Task item
Every line from the one holding "Where should I" through the one holding "Given: Click the" in the data below must be returned exactly, both ends included, with pictures left out and nothing else added.
Top of Information provided
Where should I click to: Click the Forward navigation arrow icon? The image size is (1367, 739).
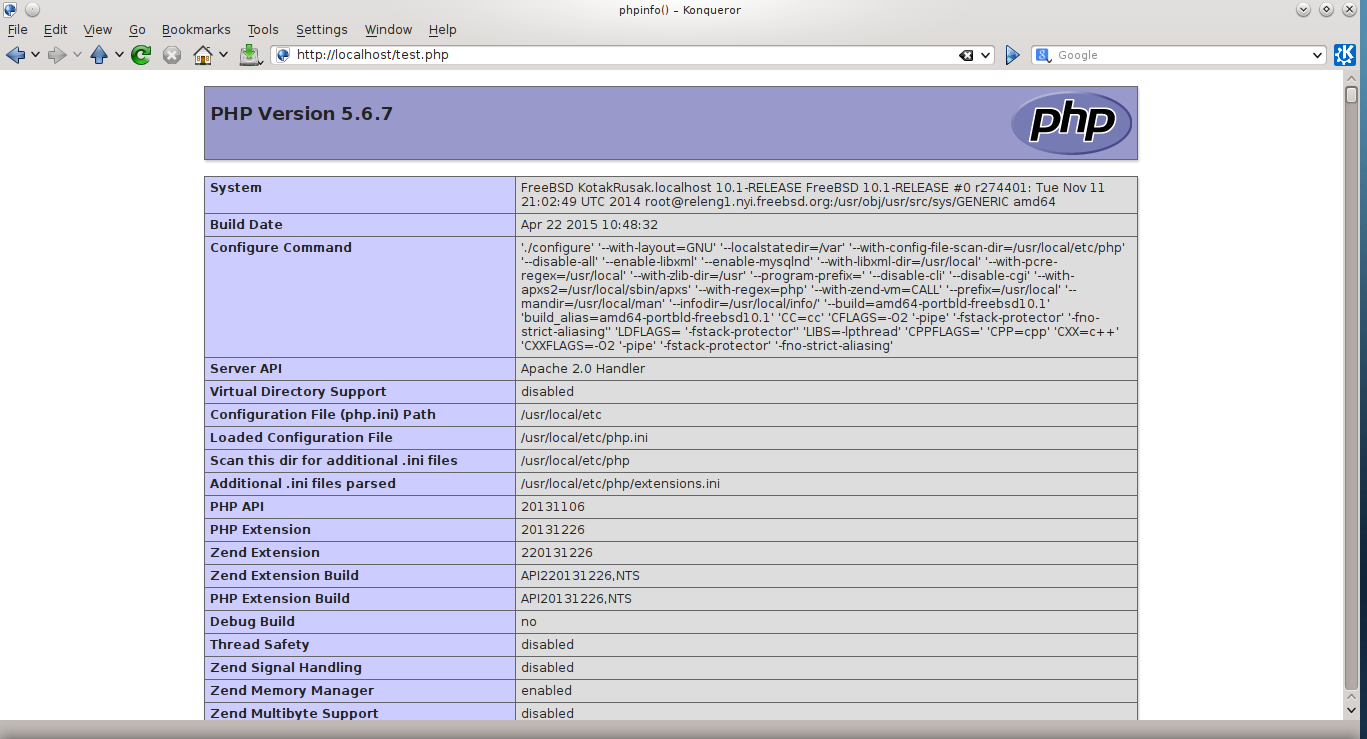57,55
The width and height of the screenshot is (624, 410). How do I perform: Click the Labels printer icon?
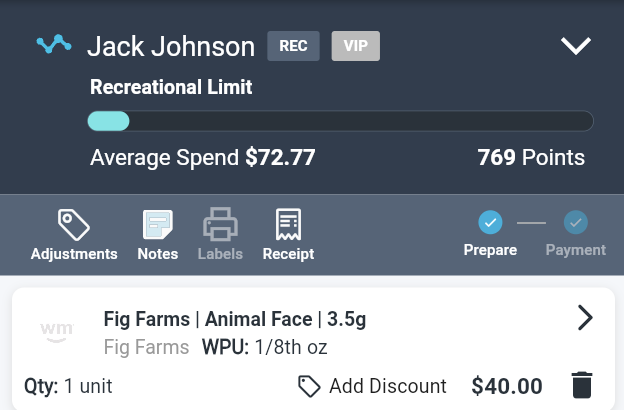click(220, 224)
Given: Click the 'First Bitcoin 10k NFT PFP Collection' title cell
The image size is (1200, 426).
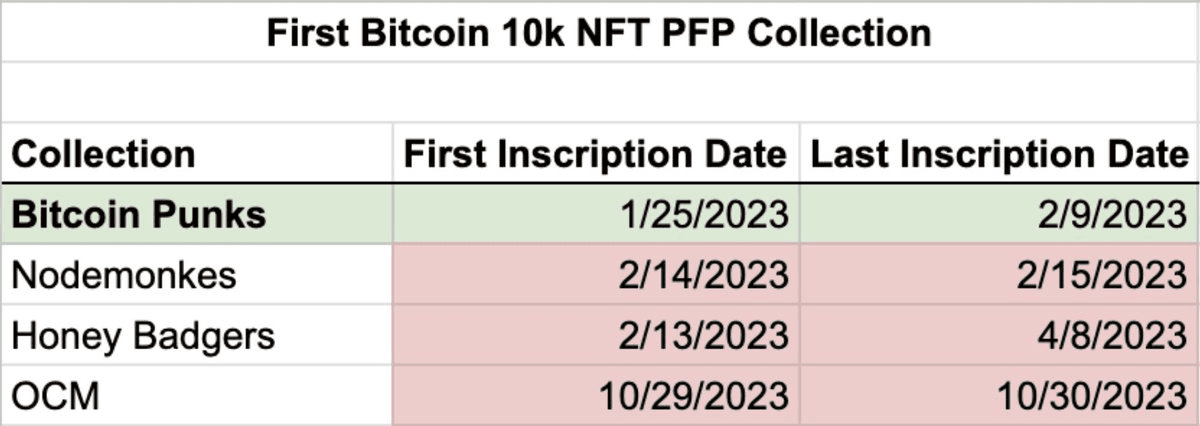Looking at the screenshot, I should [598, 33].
Bottom of Information provided
Top of Information provided
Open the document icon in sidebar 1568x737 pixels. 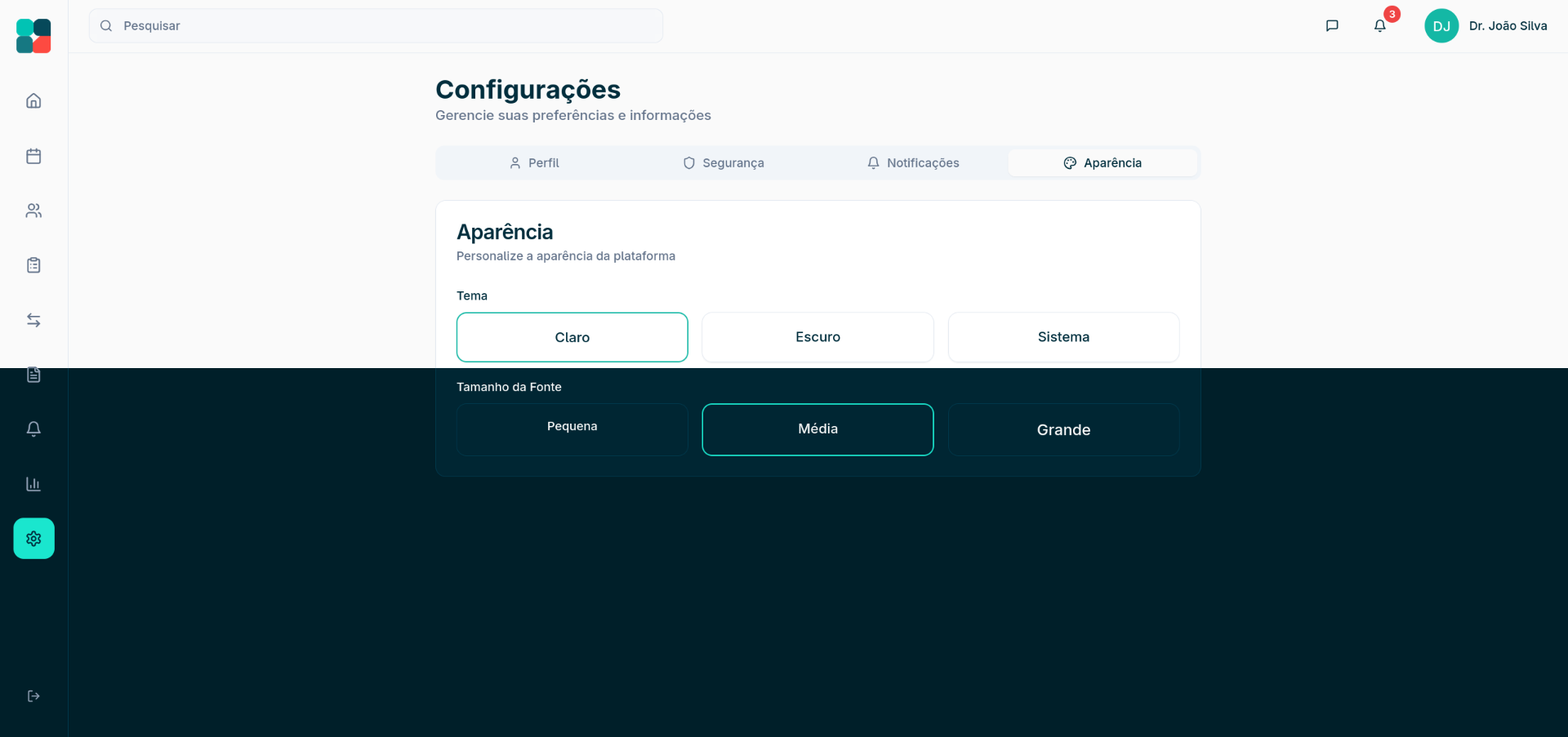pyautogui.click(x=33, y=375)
Bottom of Information provided
Exercise answer
Where should I click to: Click the Forward navigation arrow icon? The image size is (1367, 739).
57,55
The width and height of the screenshot is (624, 410). How do I perform: Click the Labels printer icon?
click(220, 224)
Given: Click the 'First Bitcoin 10k NFT PFP Collection' title cell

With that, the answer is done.